*Texto apresentado*:
■ ■ ■ ■ ■
17. Em muitos lugares – sobretudo no Ocidente –, surgem novos desafios para a vida dos presbíteros, relacionados com a mobilidade atual e a fragmentação do tecido social. Isso faz com que os sacerdotes já não se encontrem inseridos num contexto coeso e crente que sustentava o seu ministério no passado. Consequentemente, eles estão mais expostos às vicissitudes da solidão, que apaga o impulso apostólico e pode causar uma triste reclusão em si mesmo. Também por este motivo, seguindo as indicações dos meus predecessores, [16] desejo que em todas as Igrejas locais possa nascer um renovado empenho em investir e promover formas possíveis de vida comum, a fim de que «os presbíteros encontrem auxílio mútuo na vida espiritual e intelectual, para que mais facilmente possam cooperar no ministério e para se defenderem dos perigos da solidão que possam surgir». [17]

18. Por outro lado, é necessário recordar que a comunhão presbiteral nunca pode ser determinada por um nivelamento de indivíduos, carismas ou talentos que o Senhor derramou na vida de cada um. É importante que nos presbíteros diocesanos, mediante o discernimento do Bispo, se consiga encontrar um ponto de equilíbrio entre a valorização destes dons e a salvaguarda da comunhão. A escola da sinodalidade – nesta perspetiva – pode ajudar todos a amadurecer interiormente o acolhimento dos diversos carismas numa síntese que consolide a comunhão do presbitério, fiel ao Evangelho e aos ensinamentos da Igreja. Num tempo de grandes fragilidades, todos os ministros ordenados são chamados a viver a comunhão, voltando ao essencial e aproximando-se das pessoas, para guardar a esperança que ganha forma no serviço humilde e concreto. Neste horizonte, sobretudo o ministério do diácono permanente, configurado a Cristo Servo, é sinal vivo de um amor que não permanece à superfície, mas se inclina, escuta e se doa. A beleza de uma Igreja feita de presbíteros e diáconos, que colaboram unidos pela mesma paixão ao Evangelho e atentos aos mais pobres, torna-se um testemunho luminoso de comunhão. É desta unidade, enraizada no amor recíproco, que – segundo a palavra de Jesus (cf. Jo 13, 34-35) – o anúncio cristão recebe credibilidade e força. Por isso, o ministério diaconal, especialmente quando vivido em comunhão com a própria família, é um dom a conhecer, valorizar e apoiar. O serviço, discreto mas essencial, de homens dedicados à caridade recorda-nos que a missão não se realiza com grandes gestos, mas unidos pelo amor ao Reino e pela fidelidade quotidiana ao Evangelho.
■ ■ ■ ■ ■
*Instrução escrita*:
Dê seguimento ao texto sobre presbíteros e diáconos a partir da sua última frase. O material seguinte é independente do texto sobre presbíteros e diáconos.

*Dados recolhidos*:
■ ■ ■ ■ ■
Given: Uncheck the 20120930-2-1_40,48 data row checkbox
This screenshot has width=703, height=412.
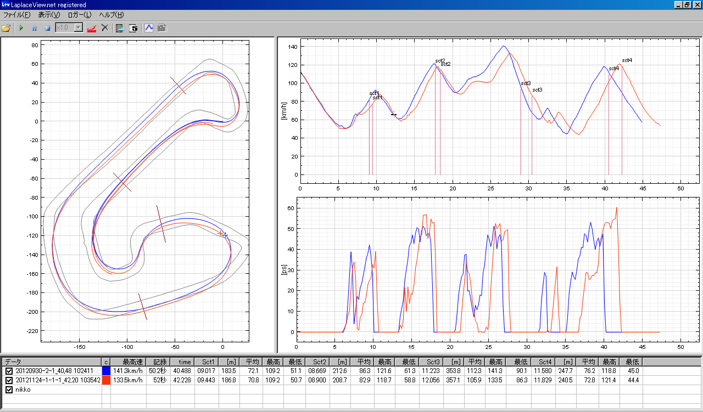Looking at the screenshot, I should point(9,371).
■ ■ ■ ■ ■
*Resposta escrita*:
19. Uma imagem feliz e eloquente da fidelidade à comunhão é, sem dúvida, a que apresenta Santo Inácio de Antioquia na Carta aos Efésios: «Deveis estar de acordo com o pensamento do vosso bispo, como já fazeis. O vosso memorável presbitério, digno de Deus, está em harmonia com o bispo como as cordas de uma cítara. Esta vossa concórdia e harmonia na caridade é como um hino a Jesus Cristo. […] Vale bem a pena viver em unidade irrepreensível, para poder participar sempre da vida de Deus.». [18]

Fidelidade e sinodalidade

20. Introduzo, agora, um ponto que me toca particularmente. Ao falar da identidade dos sacerdotes, o Decreto Presbyterorum Ordinis realça, antes de mais, o vínculo com o sacerdócio e a missão de Jesus Cristo (cf. n. 2) e indica, de seguida, três coordenadas fundamentais: a relação com o bispo, que encontra nos presbíteros «colaboradores e conselheiros necessários», com os quais mantém uma relação fraterna e amigável (cf. n. 7); a comunhão sacramental e a fraternidade com os outros presbíteros, de tal modo que juntos contribuam «para uma mesma obra» e exerçam «um único ministério», trabalhando todos «pela mesma causa», ainda que se ocupem de diferentes tarefas (n. 8); a relação com os fiéis leigos, no meio dos quais com a sua missão específica os presbíteros são irmãos entre irmãos, partilhando a mesma dignidade batismal, unindo «os seus esforços aos dos fiéis leigos» e valendo-se «da sua experiência e competência nos diversos campos da atividade humana, de modo a poderem juntos reconhecer os sinais dos tempos». Longe de se destacarem ou de concentrarem todas as tarefas em si mesmos, «devem descobrir com sentido de fé os carismas, humildes ou excelentes, que sob múltiplas formas são concedidos aos leigos» (n. 9).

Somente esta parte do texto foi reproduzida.